US Attorney General Xavier Becerra provides a comprehensive explanation of what trafficking in humans is: “Human trafficking, also known as trafficking in persons or modern-day slavery, is a crime that involves compelling or coercing a person to provide labor or services, or to engage in commercial sex acts. The coercion can be subtle or overt, physical or psychological, and may involve the use of violence, threats, lies, or debt bondage. Exploitation of a minor for commercial sex is human trafficking, regardless of whether any form of force, fraud, or coercion was used. Human trafficking does not require travel or transportation of the victim across local, state, or international borders”.

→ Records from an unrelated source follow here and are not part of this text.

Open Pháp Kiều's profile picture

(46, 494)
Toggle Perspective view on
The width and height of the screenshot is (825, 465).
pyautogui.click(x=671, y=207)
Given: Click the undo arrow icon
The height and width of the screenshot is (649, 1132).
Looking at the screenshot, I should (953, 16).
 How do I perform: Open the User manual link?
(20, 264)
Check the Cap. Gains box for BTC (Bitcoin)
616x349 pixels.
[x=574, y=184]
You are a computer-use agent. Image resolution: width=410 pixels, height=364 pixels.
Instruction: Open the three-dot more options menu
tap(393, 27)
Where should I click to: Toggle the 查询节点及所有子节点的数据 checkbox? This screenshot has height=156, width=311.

UN’s International Labour Organization warns that there are more than 40 millionenslaved people worldwide, more than at any time in history. The vast majority
of all human trafficking victims – some 71 per cent – are women and girls and one third are children.
Left: Posters on a wall downtown in Nepal's capital Kathmandu advertise an event. One of the decoys used by traffickers to lure potential victims is to pose as entertainment scouts in search of girls to work as extras or as dancers in movies and other types of show business events in Nepal and in India. Another tactic is to convince girls to work in dance bars in Kathmandu, which in reality function as brothels, under the pretext that they’ll just be dancing and that showbusiness scouts go to these bars. In too many cases the girls end up being sexually abuse by customers and forced into sexual exploitation by the owners or managers of these venues.
Dance bars in Kathmandu are also used by other traffickers to lure girls into crossing the border to India under further promises of better employment and real opportunities in showbusiness, where it is likely they will end up again in forced prostitution rather than in the showbusiness opportunity they were once again promised.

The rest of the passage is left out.